PROVIDED ENTRIES.
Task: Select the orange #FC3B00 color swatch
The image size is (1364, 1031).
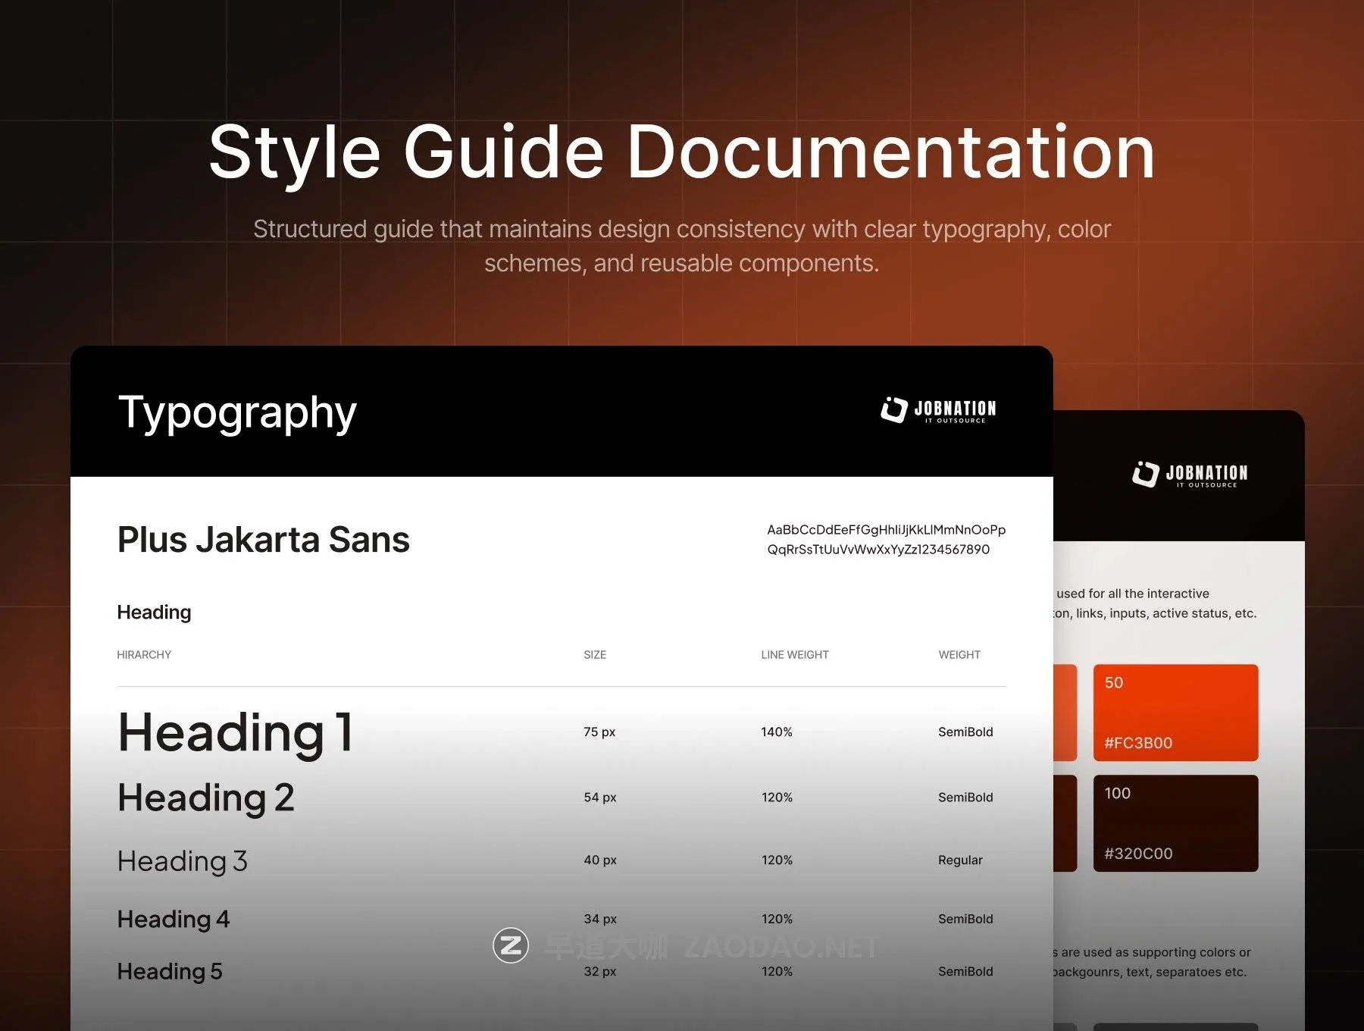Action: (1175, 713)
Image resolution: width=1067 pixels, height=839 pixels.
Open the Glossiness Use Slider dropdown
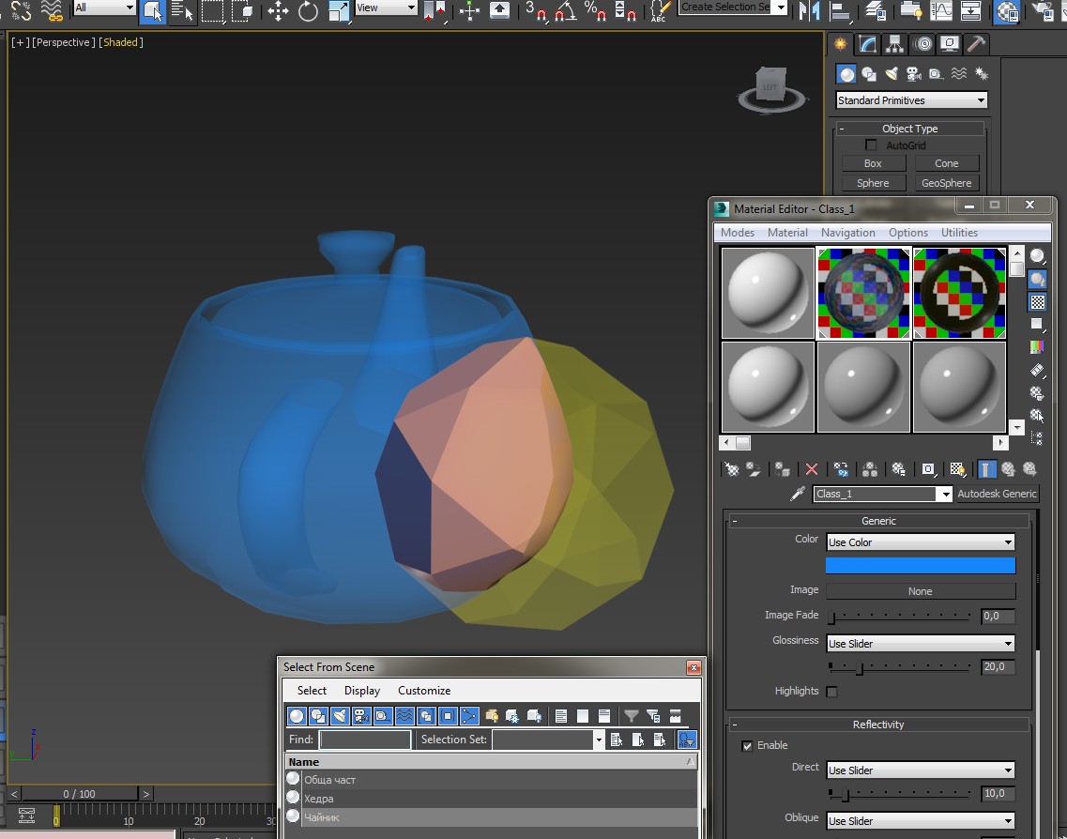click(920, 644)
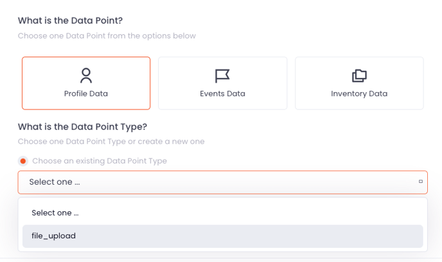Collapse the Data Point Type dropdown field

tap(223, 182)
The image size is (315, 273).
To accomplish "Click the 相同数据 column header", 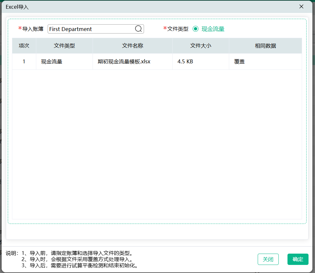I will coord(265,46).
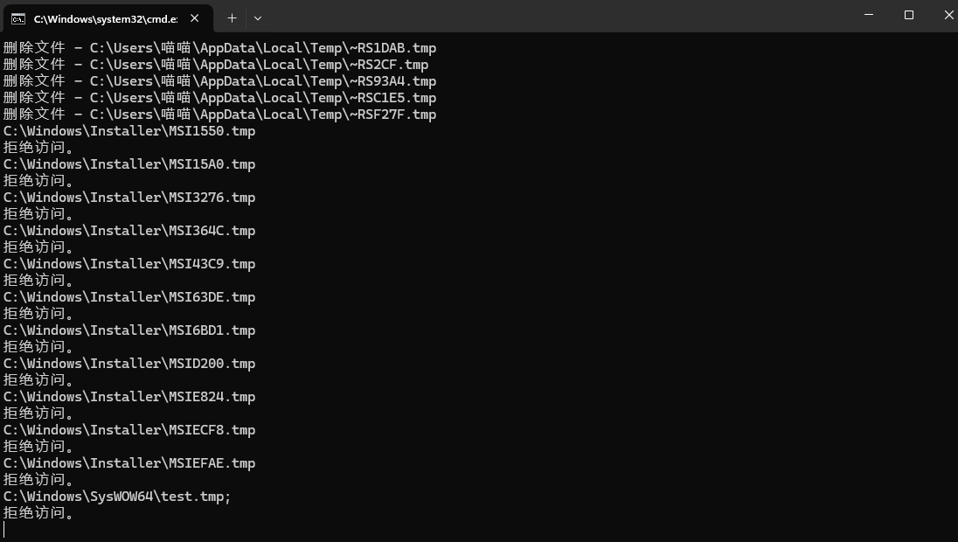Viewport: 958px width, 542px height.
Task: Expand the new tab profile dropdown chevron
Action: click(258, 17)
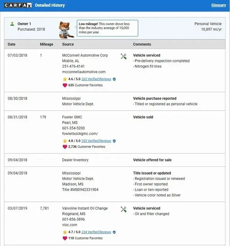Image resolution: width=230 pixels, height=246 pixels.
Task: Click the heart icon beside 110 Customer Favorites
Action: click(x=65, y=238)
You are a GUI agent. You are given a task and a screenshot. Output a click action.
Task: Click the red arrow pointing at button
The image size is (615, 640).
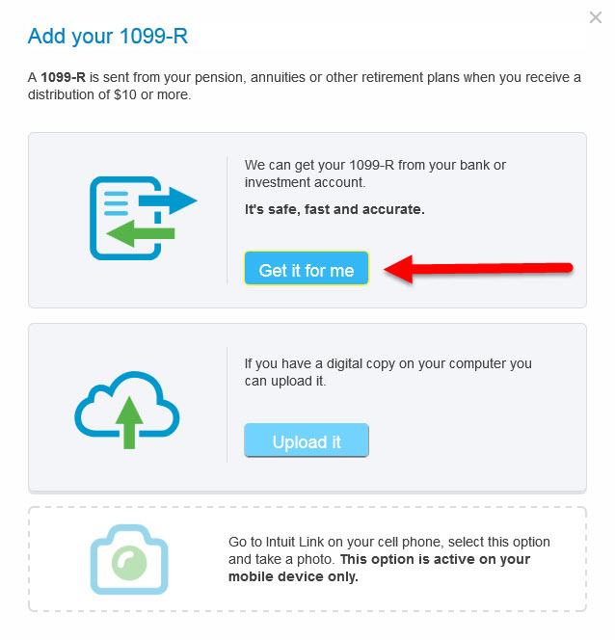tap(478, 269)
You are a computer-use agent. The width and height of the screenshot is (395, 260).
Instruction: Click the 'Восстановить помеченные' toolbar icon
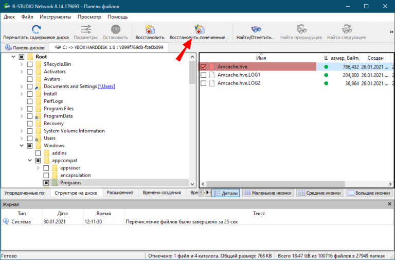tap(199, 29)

* * *

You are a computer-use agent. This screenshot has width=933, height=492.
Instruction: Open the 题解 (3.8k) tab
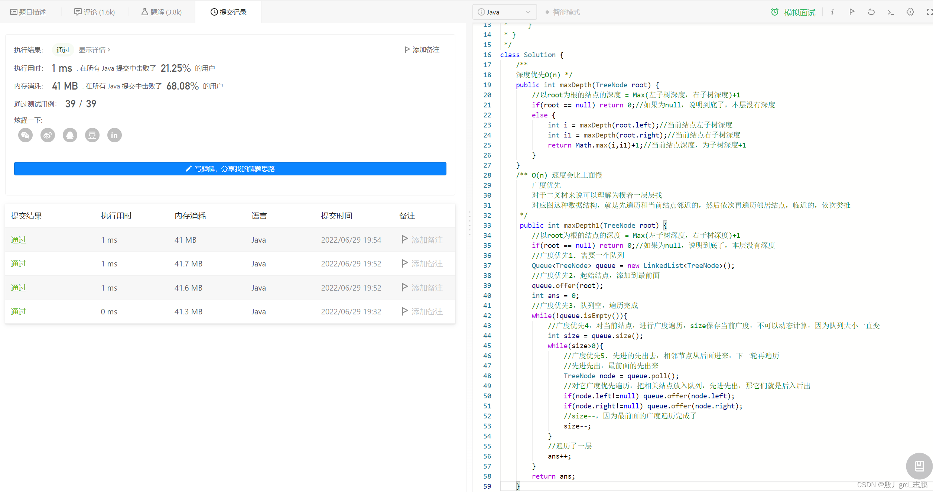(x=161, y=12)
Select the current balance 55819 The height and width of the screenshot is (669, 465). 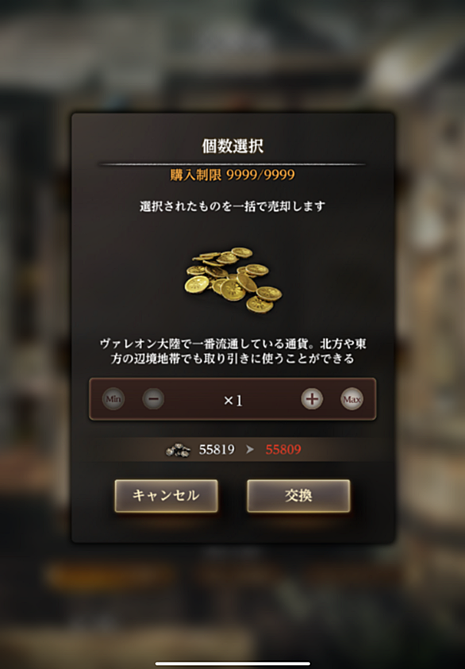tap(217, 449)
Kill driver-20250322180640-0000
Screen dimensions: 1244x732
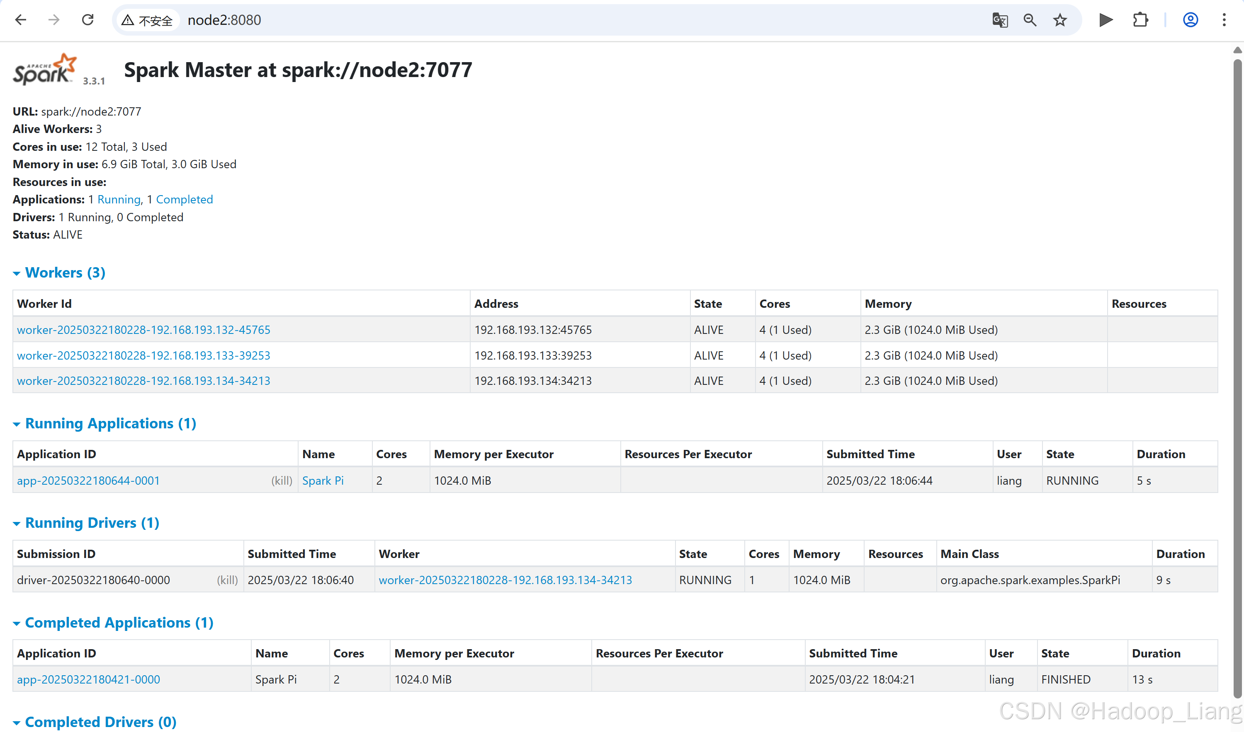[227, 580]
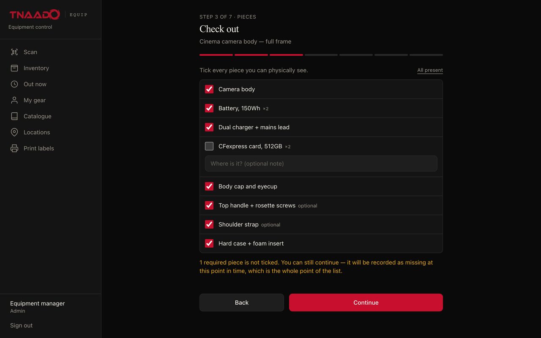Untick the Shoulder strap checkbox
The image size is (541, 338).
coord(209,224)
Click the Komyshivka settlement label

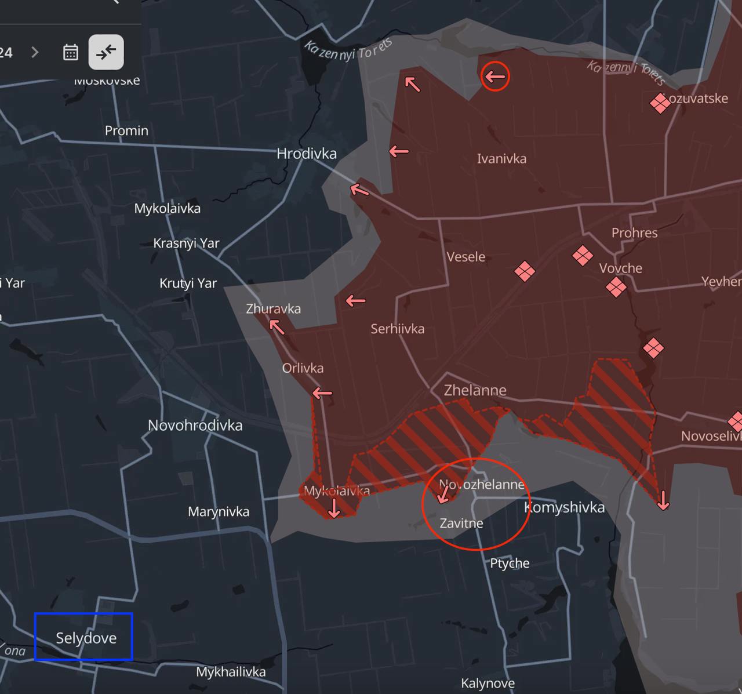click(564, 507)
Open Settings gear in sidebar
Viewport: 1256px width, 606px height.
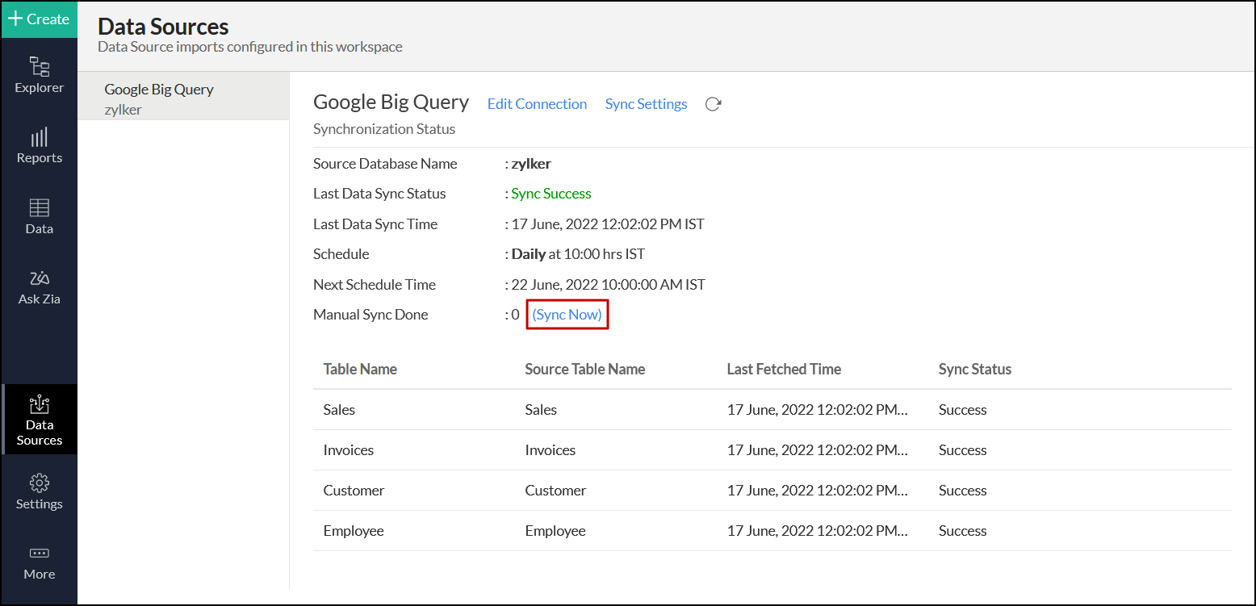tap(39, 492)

DO THIS.
Rewrite the items starting at the line containing "Open Settings gear in sidebar" and ending at the line containing "tap(39, 492)", swapping "Settings" for "Preferences" and changing nothing else. Leave the pictures out.

PROBLEM SOLUTION.
Open Preferences gear in sidebar
Viewport: 1256px width, 606px height.
tap(39, 492)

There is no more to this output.